In July 2022, our near-term science-based GHG emissions reduction targets were approved by the SBTi (Science Based Targets initiative)*11. We recognize the importance and urgency of action to combat climate change and is committed to setting ambitious emissions reduction targets in line with recent climate science with the SBTi.

Targets are considered ‘science-based’ if they are in line with what the latest climate science and the goals of the Paris Agreement.

Approved targets

(1.5℃ alignment) 
Reduce absolute scope 1 and 2 GHG emissions by 70% by FY2030 compared to the FY2019 base year
(well below 2℃ alignment)
Reduce absolute scope 3 GHG by 27.5 % by FY2030 compared to the FY2019 base year
  1. *11 SBTi (Science Based Targets initiative): An international partnership between CDP, the United Nations Global Compact, World Resources Institute (WRI), and the Worldwide Fund for Nature (WWF). It encourages companies to set science-based GHG reduction targets and reviews and validates those targets from an objective standpoint.

GHG emissions in Scope 1 through 3

Individual GHG emissions [t-CO₂e] in Scope1 through 3 are as follows.

FY2019 FY2020 FY2021 FY2022
Scope 1 915 805 782 782
Scope 2 5,531 4,270 3,120 3,394
Scope 3 443,716 403,005 431,834 411,207
Total 450,162 408,080 435,736 415,383
スコープ別 GHG排出量(2022年度)

In FY2022, Group-wide emissions increased by 274 t-CO2e due to the relocation and increase in the total floor space of the office of the U.S. Group company EIZO Rugged Solutions Inc. We will work to achieve the planned figures in FY2023 and beyond by promoting energy conservation and renewable energy at this business site and throughout the Group

GHG Emissions by Category in Scope 3

GHG emissions [t-CO₂e] by category*12 in Scope 3 are as follows. Emissions from purchased products (Category 1) and emissions from the use of sold products (Category 11) account for 93.5% of the total emissions in Scope 3.

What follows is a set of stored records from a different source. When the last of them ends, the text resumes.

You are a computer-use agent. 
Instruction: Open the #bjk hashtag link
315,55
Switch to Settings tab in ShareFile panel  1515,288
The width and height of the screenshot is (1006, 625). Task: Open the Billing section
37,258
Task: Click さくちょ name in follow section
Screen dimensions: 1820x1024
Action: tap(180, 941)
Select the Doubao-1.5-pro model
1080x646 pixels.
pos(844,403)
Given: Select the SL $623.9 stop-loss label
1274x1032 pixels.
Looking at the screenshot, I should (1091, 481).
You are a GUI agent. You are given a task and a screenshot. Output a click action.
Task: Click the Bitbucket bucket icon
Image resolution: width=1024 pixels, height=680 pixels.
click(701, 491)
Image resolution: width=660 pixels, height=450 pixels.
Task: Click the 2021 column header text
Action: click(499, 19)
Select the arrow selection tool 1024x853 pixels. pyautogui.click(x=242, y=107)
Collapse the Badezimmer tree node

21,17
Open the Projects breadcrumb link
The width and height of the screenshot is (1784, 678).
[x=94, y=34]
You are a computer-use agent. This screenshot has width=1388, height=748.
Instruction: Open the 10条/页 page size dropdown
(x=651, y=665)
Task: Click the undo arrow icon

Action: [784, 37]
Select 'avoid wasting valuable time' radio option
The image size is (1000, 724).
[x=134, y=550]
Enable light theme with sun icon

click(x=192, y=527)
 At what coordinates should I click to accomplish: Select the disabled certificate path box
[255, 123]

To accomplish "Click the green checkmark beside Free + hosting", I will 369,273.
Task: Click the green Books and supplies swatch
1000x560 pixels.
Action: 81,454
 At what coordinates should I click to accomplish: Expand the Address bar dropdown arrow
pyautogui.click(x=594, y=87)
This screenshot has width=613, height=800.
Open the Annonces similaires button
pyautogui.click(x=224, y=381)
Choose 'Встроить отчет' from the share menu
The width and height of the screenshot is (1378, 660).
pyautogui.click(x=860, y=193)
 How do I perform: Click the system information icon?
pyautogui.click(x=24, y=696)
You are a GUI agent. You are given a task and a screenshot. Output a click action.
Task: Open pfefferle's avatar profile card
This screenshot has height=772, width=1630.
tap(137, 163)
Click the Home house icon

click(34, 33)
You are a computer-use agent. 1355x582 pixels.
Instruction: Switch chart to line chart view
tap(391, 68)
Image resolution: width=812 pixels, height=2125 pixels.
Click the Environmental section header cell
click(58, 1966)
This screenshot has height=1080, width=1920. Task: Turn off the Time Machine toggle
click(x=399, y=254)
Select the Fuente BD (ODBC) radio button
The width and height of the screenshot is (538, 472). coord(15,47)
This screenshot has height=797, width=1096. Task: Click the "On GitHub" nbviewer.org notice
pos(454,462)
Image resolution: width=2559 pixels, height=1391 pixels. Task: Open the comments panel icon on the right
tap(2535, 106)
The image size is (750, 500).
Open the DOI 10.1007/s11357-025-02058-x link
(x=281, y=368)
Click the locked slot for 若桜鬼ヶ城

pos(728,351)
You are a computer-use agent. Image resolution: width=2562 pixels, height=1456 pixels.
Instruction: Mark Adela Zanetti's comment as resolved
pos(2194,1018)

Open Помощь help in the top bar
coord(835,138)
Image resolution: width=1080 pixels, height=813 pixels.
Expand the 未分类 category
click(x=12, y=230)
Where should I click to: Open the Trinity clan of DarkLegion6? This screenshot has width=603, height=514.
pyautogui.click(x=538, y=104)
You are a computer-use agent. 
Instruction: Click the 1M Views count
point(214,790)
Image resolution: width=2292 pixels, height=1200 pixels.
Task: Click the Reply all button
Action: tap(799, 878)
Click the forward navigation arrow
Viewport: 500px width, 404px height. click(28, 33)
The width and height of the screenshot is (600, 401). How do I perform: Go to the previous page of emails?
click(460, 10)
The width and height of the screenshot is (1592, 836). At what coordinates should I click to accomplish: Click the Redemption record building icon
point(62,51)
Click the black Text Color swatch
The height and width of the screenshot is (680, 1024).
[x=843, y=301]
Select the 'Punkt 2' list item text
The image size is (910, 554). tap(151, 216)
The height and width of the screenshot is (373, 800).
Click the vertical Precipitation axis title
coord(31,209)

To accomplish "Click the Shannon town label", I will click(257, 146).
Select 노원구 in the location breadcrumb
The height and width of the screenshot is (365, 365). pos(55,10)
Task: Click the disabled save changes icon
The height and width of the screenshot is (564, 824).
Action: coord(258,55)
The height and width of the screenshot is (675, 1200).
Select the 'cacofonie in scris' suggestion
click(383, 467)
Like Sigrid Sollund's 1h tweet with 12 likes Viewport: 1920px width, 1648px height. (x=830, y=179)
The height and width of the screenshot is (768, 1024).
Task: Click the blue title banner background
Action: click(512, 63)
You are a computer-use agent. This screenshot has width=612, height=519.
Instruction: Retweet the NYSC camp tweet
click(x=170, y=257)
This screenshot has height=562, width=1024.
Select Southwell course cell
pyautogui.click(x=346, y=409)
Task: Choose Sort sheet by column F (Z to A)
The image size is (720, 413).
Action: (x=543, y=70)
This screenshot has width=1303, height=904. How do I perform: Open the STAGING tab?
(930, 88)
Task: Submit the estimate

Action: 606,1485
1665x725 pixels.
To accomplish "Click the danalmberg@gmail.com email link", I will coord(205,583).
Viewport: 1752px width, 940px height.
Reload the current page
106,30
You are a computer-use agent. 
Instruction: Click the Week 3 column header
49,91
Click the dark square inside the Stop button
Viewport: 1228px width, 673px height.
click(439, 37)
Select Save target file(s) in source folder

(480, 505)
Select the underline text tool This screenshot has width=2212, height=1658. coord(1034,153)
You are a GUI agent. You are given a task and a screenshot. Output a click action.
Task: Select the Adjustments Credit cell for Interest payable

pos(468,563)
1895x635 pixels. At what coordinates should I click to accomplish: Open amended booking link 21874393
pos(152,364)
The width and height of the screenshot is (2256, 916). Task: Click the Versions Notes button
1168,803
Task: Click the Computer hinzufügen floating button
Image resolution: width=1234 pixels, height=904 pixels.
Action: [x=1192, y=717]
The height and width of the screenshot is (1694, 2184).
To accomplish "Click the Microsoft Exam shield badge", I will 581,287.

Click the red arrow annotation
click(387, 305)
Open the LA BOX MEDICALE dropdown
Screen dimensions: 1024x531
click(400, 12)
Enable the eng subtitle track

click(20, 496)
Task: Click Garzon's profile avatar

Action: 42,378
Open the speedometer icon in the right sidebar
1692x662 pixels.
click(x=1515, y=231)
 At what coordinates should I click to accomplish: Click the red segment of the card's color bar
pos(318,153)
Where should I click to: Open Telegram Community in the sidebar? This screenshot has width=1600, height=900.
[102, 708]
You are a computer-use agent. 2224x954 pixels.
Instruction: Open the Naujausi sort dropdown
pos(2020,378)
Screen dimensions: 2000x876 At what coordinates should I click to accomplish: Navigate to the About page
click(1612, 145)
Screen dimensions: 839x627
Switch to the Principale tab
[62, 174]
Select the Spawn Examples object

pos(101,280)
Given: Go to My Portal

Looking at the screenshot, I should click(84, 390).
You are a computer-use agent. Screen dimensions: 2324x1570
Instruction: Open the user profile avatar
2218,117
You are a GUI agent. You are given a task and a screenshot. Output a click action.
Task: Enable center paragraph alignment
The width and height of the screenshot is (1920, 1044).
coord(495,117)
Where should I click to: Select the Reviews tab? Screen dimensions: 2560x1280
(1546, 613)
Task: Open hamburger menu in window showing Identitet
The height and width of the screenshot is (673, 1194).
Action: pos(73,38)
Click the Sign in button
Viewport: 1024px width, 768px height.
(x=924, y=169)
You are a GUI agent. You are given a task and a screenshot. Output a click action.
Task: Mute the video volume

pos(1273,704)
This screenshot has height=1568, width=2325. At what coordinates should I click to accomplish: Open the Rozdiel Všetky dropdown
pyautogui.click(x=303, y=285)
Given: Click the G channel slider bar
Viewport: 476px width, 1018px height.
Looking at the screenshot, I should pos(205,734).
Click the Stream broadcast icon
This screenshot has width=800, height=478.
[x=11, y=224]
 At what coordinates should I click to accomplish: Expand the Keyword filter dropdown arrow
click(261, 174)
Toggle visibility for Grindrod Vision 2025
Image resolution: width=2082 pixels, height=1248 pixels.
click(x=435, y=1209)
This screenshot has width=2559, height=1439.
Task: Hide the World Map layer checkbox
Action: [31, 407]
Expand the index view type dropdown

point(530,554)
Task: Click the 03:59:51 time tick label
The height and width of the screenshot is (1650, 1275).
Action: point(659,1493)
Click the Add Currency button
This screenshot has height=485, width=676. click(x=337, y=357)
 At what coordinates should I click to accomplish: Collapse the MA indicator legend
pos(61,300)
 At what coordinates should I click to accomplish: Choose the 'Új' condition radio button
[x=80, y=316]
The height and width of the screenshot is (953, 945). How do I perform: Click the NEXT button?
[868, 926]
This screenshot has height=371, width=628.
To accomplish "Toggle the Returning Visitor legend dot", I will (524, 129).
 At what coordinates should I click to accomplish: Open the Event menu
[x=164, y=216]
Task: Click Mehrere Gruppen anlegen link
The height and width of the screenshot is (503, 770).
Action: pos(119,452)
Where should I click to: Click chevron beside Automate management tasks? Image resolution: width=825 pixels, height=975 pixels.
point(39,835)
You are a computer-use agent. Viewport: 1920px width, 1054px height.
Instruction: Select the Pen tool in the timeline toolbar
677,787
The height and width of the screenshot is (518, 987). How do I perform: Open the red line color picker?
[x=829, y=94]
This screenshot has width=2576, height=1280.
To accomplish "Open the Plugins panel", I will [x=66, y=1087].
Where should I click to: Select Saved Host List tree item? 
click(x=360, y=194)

  1. *12 Category:GHG Protocol's Scope 3 criteria classify Scope 3 into 15 categories. Among them, Category1 refers to 'Purchased Goods and services' and Category11 refers to 'Use of Sold Products'.
FY2019 FY2020 FY2021 FY2022
Category 1 167,601 155,309 184,810 194,687
Category 11 248,037 221,652 222,174 189,990
Total 415,638 376,961 406,984 384,677

The coverage rate for Scope 1 and 2 is 100%, and Scope 3 is over 99.7%. In the most recent year, the total of Scope 1 and 2 is reduced by approximately 35.2%.
These metrics and targets are reflected in our Mid-Term Business Plan, and we are working to achieve them.